Of course, it’s not easy to be more productive, but the effort is well worth it. Here I’d like to share with you some practical tips to increase your productivity. In total, there are 36 tips I’m about to share which are grouped into six categories: Motivate Yourself, Prepare Yourself, Equip Yourself, Manage Your Energy, Manage Your Workflow, and Optimize Your Working Session. Check them all and find the ones that work for you.
- Find your mission
Increasing productivity will be much easier if you have a mission you believe in. The cause will energize and empower you to go through all obstacles. If you do what matters you, your excitement will show up in your work.

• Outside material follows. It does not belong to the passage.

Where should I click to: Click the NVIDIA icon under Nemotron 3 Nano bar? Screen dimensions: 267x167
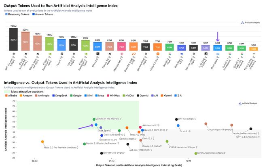49,53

- Replace negative self-talk with positive one
Your attitude toward your task is determined by how you talk to yourself regarding the task. Change your mindset and learn to love what you do. Whenever you recognize negative self-talk in your mind replace it with a positive one.
- Have fun
Having fun is an indispensable part of being productive because it renews your energy and motivation. It increases the quality of your work time which allows you to accomplish more.
- Change your work environment
Changing your work environment can refresh your mind. You may arrange things differently or change your computer’s desktop theme and wallpaper.
- Find your strengths
You will accomplish more if you are doing something you are talented in. Find your personal strengths and focus your effort there instead of fixing your weaknesses.
- Find your role models
It’s difficult to be productive if you don’t have concrete examples of how being productive is like. So find your role models and try to emulate them.
- Find partners
You can accomplish more if you have the right partners. To find partners, don’t just find people who are like you. Find people who can complement you.
- Prevent problems through planning
Before you do something, take time to think in longer term and anticipate problems that may occur. Of course, you shouldn’t overdo it in such a way that you become afraid to act, but proper planning never harms.
- Be informed
You will be more productive if you are well-informed about what you do. Find as many information as possible regarding the task you do. Is there any best practice you can follow? Is there any pitfall you can avoid?
- Keep your mind clear of stuff
You should not use your mind to memorize ideas or things to do. Get them out of your mind by writing them in an external system. Your trusted system is the place where you can safely put the stuff until the time to deal with it comes.
- Calm your mind
Keeping your mind clear of stuff is essential, but there could still be noise in your mind. The noise could be guilt, fear, or distracting thoughts. Get rid of them by calming your mind.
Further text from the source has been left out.